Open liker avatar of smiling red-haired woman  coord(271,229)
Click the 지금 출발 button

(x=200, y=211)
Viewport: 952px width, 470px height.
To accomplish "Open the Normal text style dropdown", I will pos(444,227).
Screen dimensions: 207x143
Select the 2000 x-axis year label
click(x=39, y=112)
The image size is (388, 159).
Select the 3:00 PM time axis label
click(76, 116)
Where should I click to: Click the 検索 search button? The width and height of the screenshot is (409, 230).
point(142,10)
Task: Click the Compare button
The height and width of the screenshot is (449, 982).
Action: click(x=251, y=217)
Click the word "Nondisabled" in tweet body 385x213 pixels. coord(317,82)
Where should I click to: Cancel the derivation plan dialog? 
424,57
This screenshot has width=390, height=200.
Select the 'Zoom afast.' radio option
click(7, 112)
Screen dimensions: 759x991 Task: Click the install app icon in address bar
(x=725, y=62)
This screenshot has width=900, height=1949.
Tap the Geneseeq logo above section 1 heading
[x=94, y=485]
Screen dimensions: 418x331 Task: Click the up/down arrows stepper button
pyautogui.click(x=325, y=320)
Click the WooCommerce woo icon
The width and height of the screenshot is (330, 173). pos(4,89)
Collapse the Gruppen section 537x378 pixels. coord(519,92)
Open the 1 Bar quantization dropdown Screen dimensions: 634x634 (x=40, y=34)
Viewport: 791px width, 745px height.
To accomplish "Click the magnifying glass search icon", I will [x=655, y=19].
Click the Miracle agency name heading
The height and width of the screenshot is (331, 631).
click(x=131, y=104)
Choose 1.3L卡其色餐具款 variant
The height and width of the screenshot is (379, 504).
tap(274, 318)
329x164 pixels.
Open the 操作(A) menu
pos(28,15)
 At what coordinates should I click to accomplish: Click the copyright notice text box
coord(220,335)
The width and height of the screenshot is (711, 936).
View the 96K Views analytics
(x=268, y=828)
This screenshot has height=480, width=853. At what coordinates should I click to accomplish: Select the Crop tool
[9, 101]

» Exercise:
Your task is to repeat every entry exactly.

» Exercise output:
Open liker avatar of smiling red-haired woman  coord(271,229)
Click the 지금 출발 button

(x=200, y=211)
Viewport: 952px width, 470px height.
To accomplish "Open the Normal text style dropdown", I will pos(444,227).
Screen dimensions: 207x143
Select the 2000 x-axis year label
click(x=39, y=112)
The image size is (388, 159).
Select the 3:00 PM time axis label
click(76, 116)
Where should I click to: Click the 検索 search button? The width and height of the screenshot is (409, 230).
point(142,10)
Task: Click the Compare button
The height and width of the screenshot is (449, 982).
Action: click(x=251, y=217)
Click the word "Nondisabled" in tweet body 385x213 pixels. coord(317,82)
Where should I click to: Cancel the derivation plan dialog? 
424,57
This screenshot has width=390, height=200.
Select the 'Zoom afast.' radio option
click(7, 112)
Screen dimensions: 759x991 Task: Click the install app icon in address bar
(x=725, y=62)
This screenshot has width=900, height=1949.
Tap the Geneseeq logo above section 1 heading
[x=94, y=485]
Screen dimensions: 418x331 Task: Click the up/down arrows stepper button
pyautogui.click(x=325, y=320)
Click the WooCommerce woo icon
The width and height of the screenshot is (330, 173). pos(4,89)
Collapse the Gruppen section 537x378 pixels. coord(519,92)
Open the 1 Bar quantization dropdown Screen dimensions: 634x634 (x=40, y=34)
Viewport: 791px width, 745px height.
To accomplish "Click the magnifying glass search icon", I will [x=655, y=19].
Click the Miracle agency name heading
The height and width of the screenshot is (331, 631).
click(x=131, y=104)
Choose 1.3L卡其色餐具款 variant
The height and width of the screenshot is (379, 504).
tap(274, 318)
329x164 pixels.
Open the 操作(A) menu
pos(28,15)
 At what coordinates should I click to accomplish: Click the copyright notice text box
coord(220,335)
The width and height of the screenshot is (711, 936).
View the 96K Views analytics
(x=268, y=828)
This screenshot has height=480, width=853. At what coordinates should I click to accomplish: Select the Crop tool
[9, 101]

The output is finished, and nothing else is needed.